課題内容
下のデータのうち、「Policial (140, 43)」を含む行から「Logga in på Min bokning (34, 361)」を含む行までを、両端の行も含めてすべてそのまま書き写すこと。画像は答えに含めないこと。

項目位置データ
((

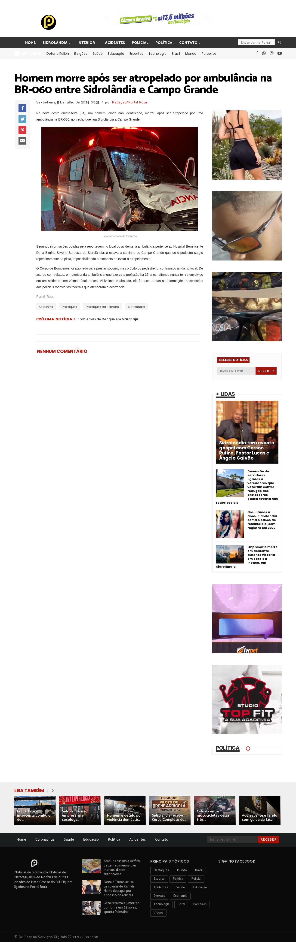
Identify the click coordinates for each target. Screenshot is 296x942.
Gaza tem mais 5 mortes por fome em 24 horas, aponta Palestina (121, 907)
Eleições (80, 53)
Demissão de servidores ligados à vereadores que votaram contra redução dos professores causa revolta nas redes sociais (247, 487)
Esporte (159, 878)
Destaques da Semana (102, 307)
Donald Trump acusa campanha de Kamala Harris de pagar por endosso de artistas (119, 888)
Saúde (97, 53)
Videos (158, 912)
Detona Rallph (57, 53)
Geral (181, 904)
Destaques (69, 307)
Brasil (176, 53)
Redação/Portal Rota (129, 102)
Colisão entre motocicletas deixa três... (213, 815)
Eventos (159, 896)
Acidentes (115, 43)
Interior (86, 43)
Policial (140, 43)
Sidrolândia (55, 43)
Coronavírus (45, 839)
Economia (180, 896)
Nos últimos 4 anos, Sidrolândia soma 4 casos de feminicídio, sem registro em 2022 (262, 520)
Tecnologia (157, 53)
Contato (188, 43)
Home (30, 43)
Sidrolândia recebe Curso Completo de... (169, 817)
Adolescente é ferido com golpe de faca (259, 817)
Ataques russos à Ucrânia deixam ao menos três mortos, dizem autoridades (122, 867)
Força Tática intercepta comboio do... (34, 815)
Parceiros (209, 53)
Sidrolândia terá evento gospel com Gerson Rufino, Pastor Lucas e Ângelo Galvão (246, 450)
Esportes (136, 53)
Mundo (190, 53)
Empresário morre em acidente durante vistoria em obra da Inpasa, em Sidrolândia (247, 557)
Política (163, 43)
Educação (116, 53)
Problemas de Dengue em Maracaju (107, 319)
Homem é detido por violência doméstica (124, 817)
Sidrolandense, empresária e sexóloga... (74, 815)
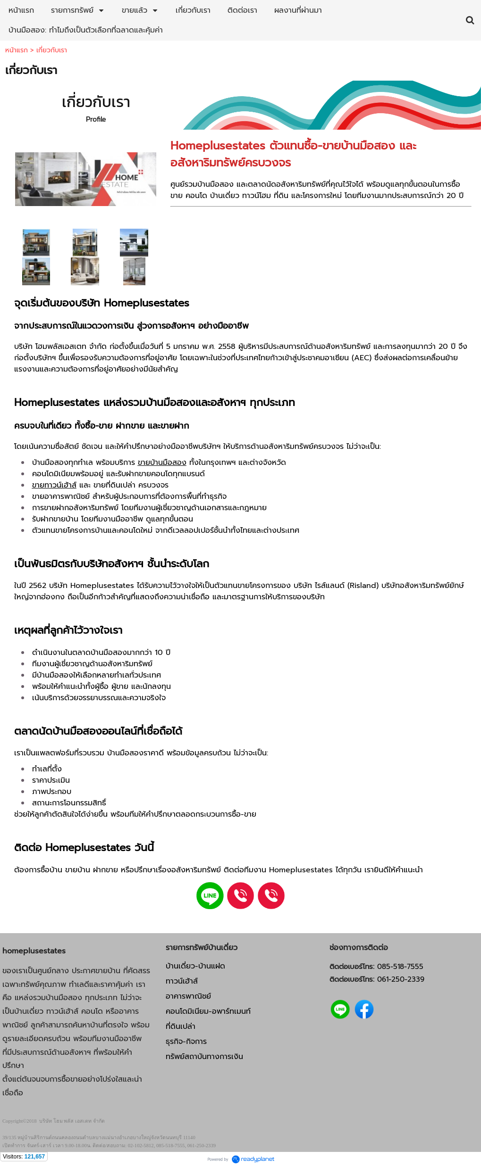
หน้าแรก (16, 50)
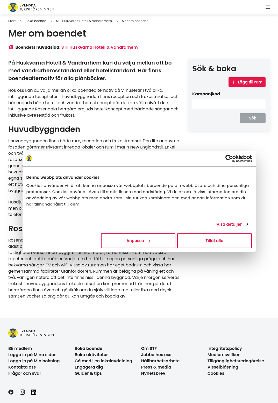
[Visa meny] (268, 7)
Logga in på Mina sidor (32, 355)
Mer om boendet (135, 21)
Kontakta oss (22, 367)
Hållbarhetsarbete (160, 361)
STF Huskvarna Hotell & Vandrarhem (84, 21)
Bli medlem (20, 348)
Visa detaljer (229, 224)
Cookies (216, 373)
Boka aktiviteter (91, 355)
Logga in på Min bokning (34, 361)
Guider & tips (88, 373)
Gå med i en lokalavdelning (103, 361)
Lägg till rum (247, 82)
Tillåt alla (214, 240)
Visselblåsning (223, 367)
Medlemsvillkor (224, 355)
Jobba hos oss (156, 355)
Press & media (156, 367)
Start (12, 21)
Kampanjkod (206, 94)
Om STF (149, 348)
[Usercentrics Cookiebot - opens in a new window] (229, 158)
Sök (252, 118)
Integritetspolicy (225, 348)
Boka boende (36, 21)
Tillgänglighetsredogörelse (236, 361)
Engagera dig (89, 367)
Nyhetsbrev (153, 373)
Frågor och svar (24, 373)
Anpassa (138, 240)
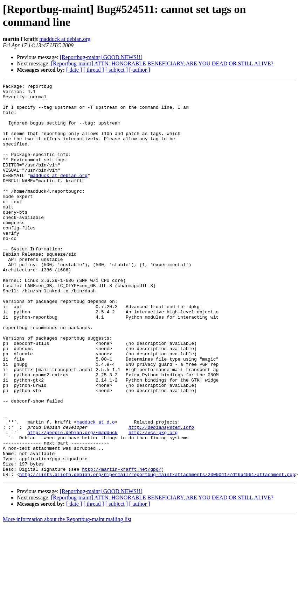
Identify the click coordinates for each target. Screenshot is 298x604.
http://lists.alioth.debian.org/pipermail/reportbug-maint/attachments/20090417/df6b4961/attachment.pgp (157, 553)
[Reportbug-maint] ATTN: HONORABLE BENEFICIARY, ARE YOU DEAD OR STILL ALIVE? (162, 63)
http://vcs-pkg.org (153, 502)
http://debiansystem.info (161, 496)
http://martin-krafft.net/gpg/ (121, 546)
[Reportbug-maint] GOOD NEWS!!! (101, 57)
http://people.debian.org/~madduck (72, 502)
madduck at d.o (96, 490)
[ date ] (74, 70)
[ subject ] (116, 70)
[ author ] (139, 70)
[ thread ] (93, 70)
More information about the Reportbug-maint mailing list (67, 598)
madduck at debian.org (64, 39)
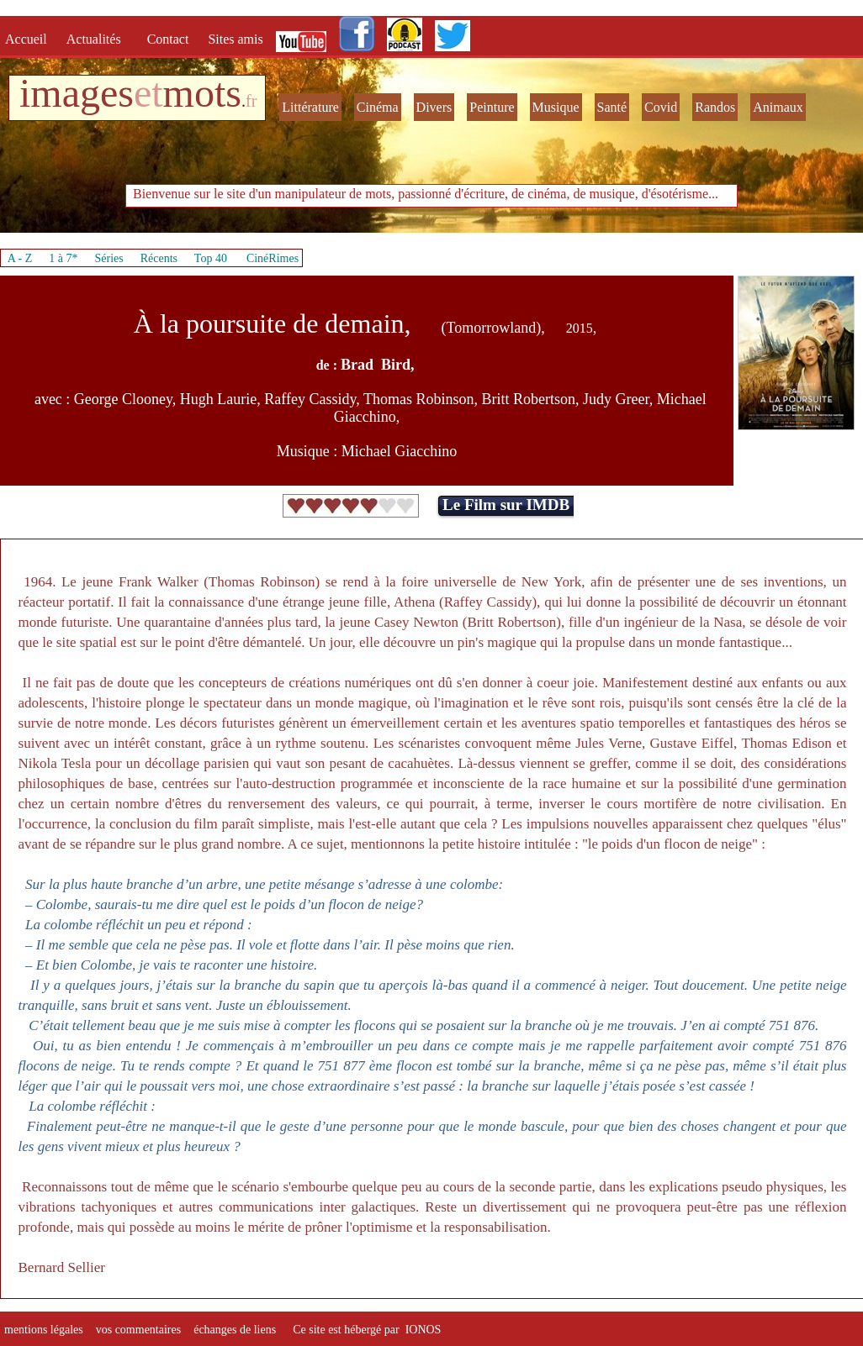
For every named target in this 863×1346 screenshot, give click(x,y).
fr (251, 101)
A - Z (20, 258)
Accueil (29, 39)
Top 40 (211, 258)
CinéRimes (272, 258)
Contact (170, 39)
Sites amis (235, 39)
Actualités (98, 39)
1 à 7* (63, 258)
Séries (109, 258)
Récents (158, 258)
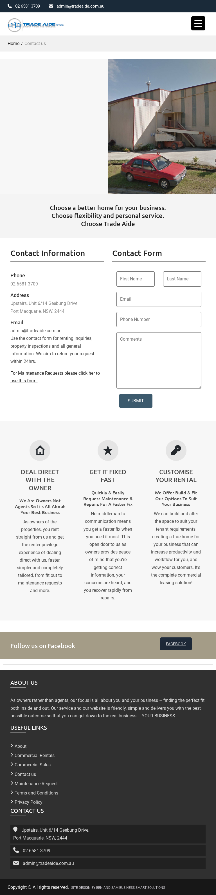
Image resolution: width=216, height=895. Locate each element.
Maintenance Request (36, 783)
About (20, 746)
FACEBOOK (176, 643)
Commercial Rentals (35, 755)
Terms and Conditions (36, 792)
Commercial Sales (33, 764)
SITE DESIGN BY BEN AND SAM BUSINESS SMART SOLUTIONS (118, 887)
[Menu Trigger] (198, 23)
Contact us (25, 773)
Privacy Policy (28, 802)
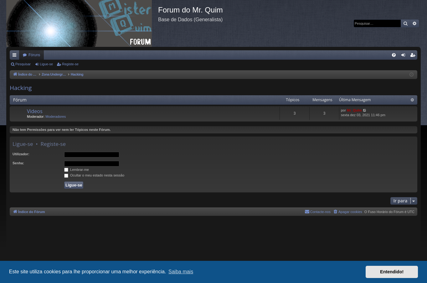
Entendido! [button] (392, 271)
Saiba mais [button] (180, 271)
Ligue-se (46, 64)
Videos (35, 111)
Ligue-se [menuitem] (404, 56)
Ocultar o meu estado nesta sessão (94, 175)
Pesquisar (23, 64)
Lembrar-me (76, 169)
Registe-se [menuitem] (414, 56)
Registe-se (70, 64)
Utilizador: (21, 154)
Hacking (21, 88)
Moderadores (55, 116)
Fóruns (34, 55)
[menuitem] (394, 55)
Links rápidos (15, 56)
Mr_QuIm (354, 110)
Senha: (18, 163)
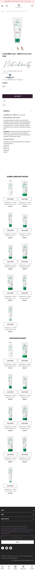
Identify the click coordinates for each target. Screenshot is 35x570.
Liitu (17, 542)
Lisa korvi (17, 96)
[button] (9, 567)
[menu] (2, 6)
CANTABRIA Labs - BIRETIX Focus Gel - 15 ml (16, 11)
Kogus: (4, 86)
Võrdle (3, 105)
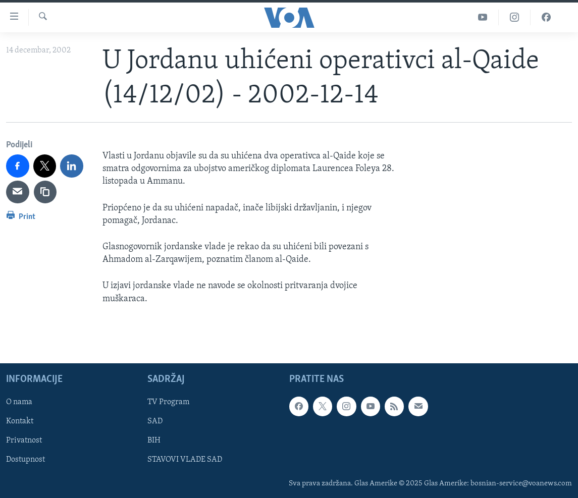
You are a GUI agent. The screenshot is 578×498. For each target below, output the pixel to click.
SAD (155, 421)
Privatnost (24, 440)
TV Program (168, 402)
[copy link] (45, 192)
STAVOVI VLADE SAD (184, 460)
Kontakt (19, 421)
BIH (154, 440)
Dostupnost (25, 460)
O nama (19, 402)
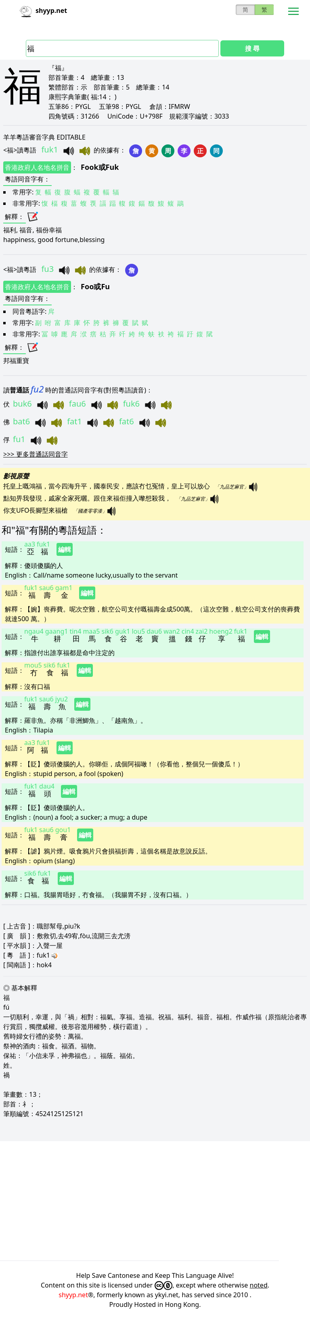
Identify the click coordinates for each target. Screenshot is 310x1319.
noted (259, 1285)
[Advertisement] (155, 1200)
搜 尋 (252, 48)
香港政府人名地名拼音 (37, 167)
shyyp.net (73, 1294)
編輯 (64, 549)
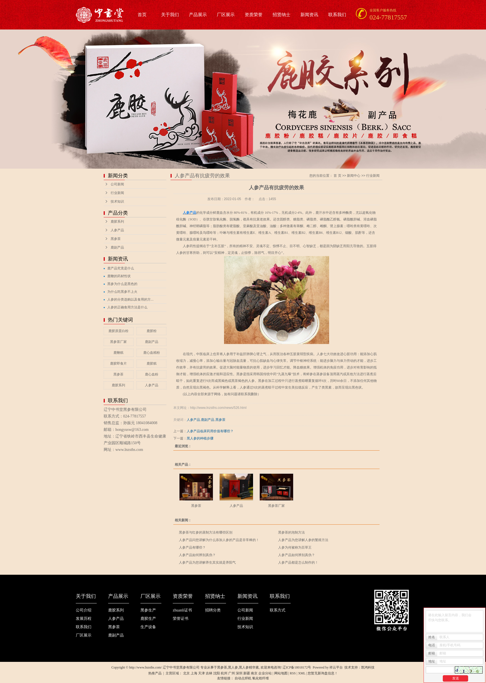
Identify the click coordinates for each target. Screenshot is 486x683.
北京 (186, 673)
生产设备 (148, 627)
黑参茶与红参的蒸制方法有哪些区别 (205, 532)
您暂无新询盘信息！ (323, 673)
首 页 (337, 176)
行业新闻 (117, 193)
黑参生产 (148, 610)
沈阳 (216, 673)
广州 (231, 673)
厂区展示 (226, 14)
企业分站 (265, 673)
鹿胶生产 (148, 618)
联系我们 (337, 14)
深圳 (239, 673)
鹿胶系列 (117, 221)
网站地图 (281, 673)
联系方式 (277, 610)
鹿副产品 (117, 247)
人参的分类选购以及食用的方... (130, 299)
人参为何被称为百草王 (295, 547)
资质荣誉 (254, 14)
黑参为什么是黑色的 (122, 284)
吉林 (209, 673)
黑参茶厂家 (118, 342)
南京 (254, 673)
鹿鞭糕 (118, 353)
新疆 (246, 673)
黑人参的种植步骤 (200, 438)
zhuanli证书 (182, 610)
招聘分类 (213, 610)
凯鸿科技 (368, 667)
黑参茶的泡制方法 (291, 532)
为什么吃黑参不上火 (122, 292)
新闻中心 (353, 176)
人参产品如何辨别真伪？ (197, 555)
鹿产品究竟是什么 (120, 268)
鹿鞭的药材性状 (119, 276)
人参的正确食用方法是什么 (127, 307)
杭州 (224, 673)
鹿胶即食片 (118, 363)
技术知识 (117, 201)
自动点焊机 (243, 678)
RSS (293, 673)
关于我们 (170, 14)
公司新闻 (117, 184)
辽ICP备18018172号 (297, 667)
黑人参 (233, 667)
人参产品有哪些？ (192, 547)
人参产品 (117, 230)
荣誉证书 (180, 618)
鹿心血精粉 (151, 353)
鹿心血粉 (151, 374)
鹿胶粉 (152, 331)
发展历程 (83, 618)
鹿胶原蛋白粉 (118, 331)
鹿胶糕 (152, 363)
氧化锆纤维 (260, 678)
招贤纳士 (281, 14)
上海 (194, 673)
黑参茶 (116, 239)
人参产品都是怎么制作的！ (298, 562)
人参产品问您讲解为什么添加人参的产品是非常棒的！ (219, 540)
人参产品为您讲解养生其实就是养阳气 (207, 562)
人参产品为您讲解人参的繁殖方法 (303, 540)
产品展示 (198, 14)
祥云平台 (336, 667)
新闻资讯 (309, 14)
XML (301, 673)
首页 (142, 14)
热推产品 (155, 673)
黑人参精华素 (249, 667)
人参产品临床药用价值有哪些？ (210, 431)
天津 (201, 673)
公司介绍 (83, 610)
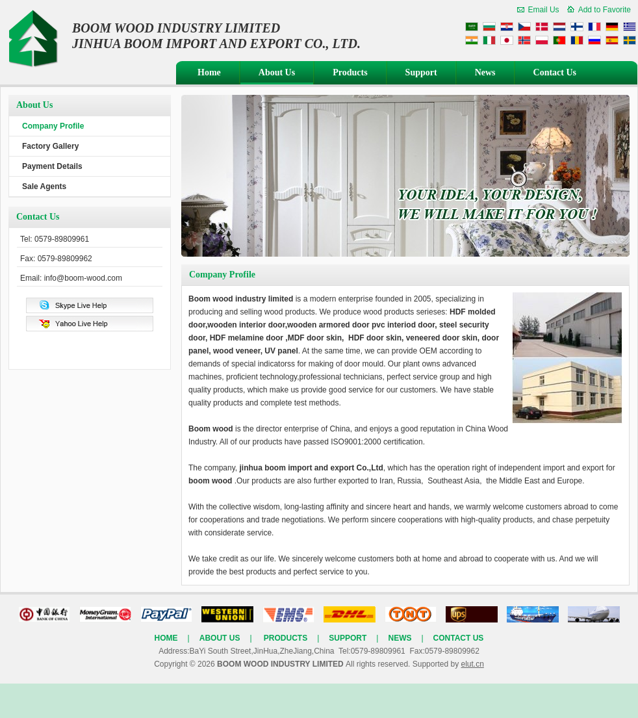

))

正解
Policial (140, 43)
Sidrolândia (55, 43)
Coronavírus (45, 839)
Economia (180, 896)
Nos últimos 4 anos, Sidrolândia soma 4 casos de feminicídio, sem registro em 2022 (262, 520)
Tecnologia (157, 53)
Contato (188, 43)
Home (30, 43)
Sidrolândia recebe Curso Completo de... (169, 817)
Adolescente é ferido com golpe de faca (259, 817)
Ataques russos à Ucrânia deixam ao menos três mortos, dizem autoridades (122, 867)
Força Tática intercepta comboio do... (34, 815)
Parceiros (209, 53)
Sidrolândia terá evento gospel com Gerson Rufino, Pastor Lucas e Ângelo Galvão (246, 450)
Esportes (136, 53)
Mundo (190, 53)
Empresário morre em acidente durante vistoria em obra da Inpasa, em Sidrolândia (247, 557)
Política (163, 43)
Educação (116, 53)
Problemas de Dengue em Maracaju (107, 319)
Homem é detido por violência doméstica (124, 817)
Sidrolandense, empresária e sexóloga... (74, 815)
หน้าแรก (16, 50)
[Visa meny] (268, 7)
Logga in på Mina sidor (32, 355)
Mer om boendet (135, 21)
Kontakta oss (22, 367)
Hållbarhetsarbete (160, 361)
STF Huskvarna Hotell & Vandrarhem (84, 21)
Bli medlem (20, 348)
Visa detaljer (229, 224)
Cookies (216, 373)
Boka aktiviteter (91, 355)
Logga in på Min bokning (34, 361)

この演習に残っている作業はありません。